図2に示す処理ルーチンは、運転者による制動操作が開始された場合などのように車両への制動力の付与が要求された場合に実行される。
【0023】
図2に示すように、本処理ルーチンにおいて、はじめのステップS11では、外気温TMPaを基に温度用係数K1が導出される。押圧力PFの大きさに対する摩擦制動力BPFの大きさを摩擦制動の効きとした場合、同じ大きさの押圧力PFを発生させた際に、摩擦制動力BPFが大きいほど、摩擦制動の効きがよいということができる。そして、摩擦制動の効きは、外気温TMPaと相関する。本実施形態で採用される摩擦材23は、例えば外気温TMPaが高いほど摩擦制動の効きが悪化する特性を有している。そこで、摩擦制動の効きのうち、外気温TMPaの影響成分に応じた値が、温度用係数K1となる。温度用係数K1として、「0」よりも大きい値が設定される。
【0024】
図3には、外気温TMPaを基に温度用係数K1を導出するためのマップの一例が記載されている。

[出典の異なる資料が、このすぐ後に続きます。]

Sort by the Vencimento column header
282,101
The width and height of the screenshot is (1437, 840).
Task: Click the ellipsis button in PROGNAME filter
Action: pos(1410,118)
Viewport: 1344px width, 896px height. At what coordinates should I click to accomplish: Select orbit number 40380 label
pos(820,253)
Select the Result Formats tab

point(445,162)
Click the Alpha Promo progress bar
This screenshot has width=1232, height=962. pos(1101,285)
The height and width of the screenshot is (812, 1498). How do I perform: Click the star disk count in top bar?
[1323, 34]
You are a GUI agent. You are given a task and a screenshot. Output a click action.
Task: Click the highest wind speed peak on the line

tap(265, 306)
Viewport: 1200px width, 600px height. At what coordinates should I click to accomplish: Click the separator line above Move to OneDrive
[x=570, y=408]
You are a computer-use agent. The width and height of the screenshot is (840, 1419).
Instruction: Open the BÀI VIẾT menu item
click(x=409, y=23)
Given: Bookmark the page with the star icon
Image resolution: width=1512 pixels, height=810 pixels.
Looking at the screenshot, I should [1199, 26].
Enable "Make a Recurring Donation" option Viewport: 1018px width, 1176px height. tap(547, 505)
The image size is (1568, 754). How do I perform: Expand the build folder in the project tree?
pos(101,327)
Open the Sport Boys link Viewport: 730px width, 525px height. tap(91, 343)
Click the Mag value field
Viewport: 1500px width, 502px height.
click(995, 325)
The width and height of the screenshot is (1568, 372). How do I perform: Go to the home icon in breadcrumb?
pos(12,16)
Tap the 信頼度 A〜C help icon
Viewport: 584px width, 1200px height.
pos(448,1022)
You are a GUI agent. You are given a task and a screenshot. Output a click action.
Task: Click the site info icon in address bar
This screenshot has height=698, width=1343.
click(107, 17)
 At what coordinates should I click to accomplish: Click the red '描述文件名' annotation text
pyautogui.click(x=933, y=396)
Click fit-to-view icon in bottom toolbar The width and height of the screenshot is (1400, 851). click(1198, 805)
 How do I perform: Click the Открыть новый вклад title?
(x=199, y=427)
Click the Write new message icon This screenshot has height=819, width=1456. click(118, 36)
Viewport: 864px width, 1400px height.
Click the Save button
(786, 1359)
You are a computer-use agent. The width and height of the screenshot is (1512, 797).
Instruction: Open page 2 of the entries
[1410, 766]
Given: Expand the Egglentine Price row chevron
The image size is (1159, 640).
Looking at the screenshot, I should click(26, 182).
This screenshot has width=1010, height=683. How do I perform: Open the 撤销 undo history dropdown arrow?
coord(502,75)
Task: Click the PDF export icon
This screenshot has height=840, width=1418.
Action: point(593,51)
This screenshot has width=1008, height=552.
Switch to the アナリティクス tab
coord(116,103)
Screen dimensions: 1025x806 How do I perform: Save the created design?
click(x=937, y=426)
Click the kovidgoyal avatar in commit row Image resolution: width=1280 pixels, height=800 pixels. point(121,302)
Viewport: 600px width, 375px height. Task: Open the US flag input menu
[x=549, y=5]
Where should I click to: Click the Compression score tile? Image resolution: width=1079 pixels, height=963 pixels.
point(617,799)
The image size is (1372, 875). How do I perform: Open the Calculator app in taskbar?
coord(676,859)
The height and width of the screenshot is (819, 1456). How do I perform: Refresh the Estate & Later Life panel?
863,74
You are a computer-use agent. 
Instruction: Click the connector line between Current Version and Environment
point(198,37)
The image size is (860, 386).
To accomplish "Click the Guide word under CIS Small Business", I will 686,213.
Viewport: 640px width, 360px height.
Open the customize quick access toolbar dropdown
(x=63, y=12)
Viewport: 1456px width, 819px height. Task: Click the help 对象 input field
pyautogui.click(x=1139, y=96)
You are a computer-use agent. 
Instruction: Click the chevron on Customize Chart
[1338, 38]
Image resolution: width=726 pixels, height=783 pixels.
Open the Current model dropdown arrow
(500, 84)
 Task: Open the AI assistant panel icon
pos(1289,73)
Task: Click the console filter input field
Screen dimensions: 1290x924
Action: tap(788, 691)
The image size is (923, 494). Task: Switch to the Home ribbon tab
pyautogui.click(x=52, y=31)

図3に示すように、外気温TMPaが基準温度TMPaBと等しい場合、温度用係数K1として「1」が導出される。外気温TMPaが基準温度TMPaBよりも低い場合、温度用係数K1として「1」よりも大きい値が導出される。具体的には、外気温TMPaが基準温度TMPaBよりも低い場合、外気温TMPaが低いほど大きい値が温度用係数K1として導出される。ただし、温度用係数K1は、上限値αmaxを上回ることはない。一方、外気温TMPaが基準温度TMPaBよりも高い場合、温度用係数K1として「1」よりも小さい値が導出される。具体的には、外気温TMPaが基準温度TMPaBよりも高い場合、外気温TMPaが高いほど小さい値が温度用係数K1として導出される。ただし、温度用係数K1は、下限値αminを下回ることはない。
【0025】
図2に戻り、温度用係数K1が導出されると、処理が次のステップS12に移行される。ステップS12において、湿度用係数K2が導出される。摩擦制動の効きは、摩擦材23の周囲の湿度HMと相関する。本実施形態で採用される摩擦材23は、例えば湿度HMが高いほど摩擦制動の効きが悪化する特性を有している。そこで、摩擦制動の効きのうち、湿度HMの影響成分に応じた値が、湿度用係数K2となる。湿度用係数K2として、「0」よりも大きい値が設定される。
【0026】
図4には、湿度HMを基に湿度用係数K2を導出するためのマップの一例が記載されている。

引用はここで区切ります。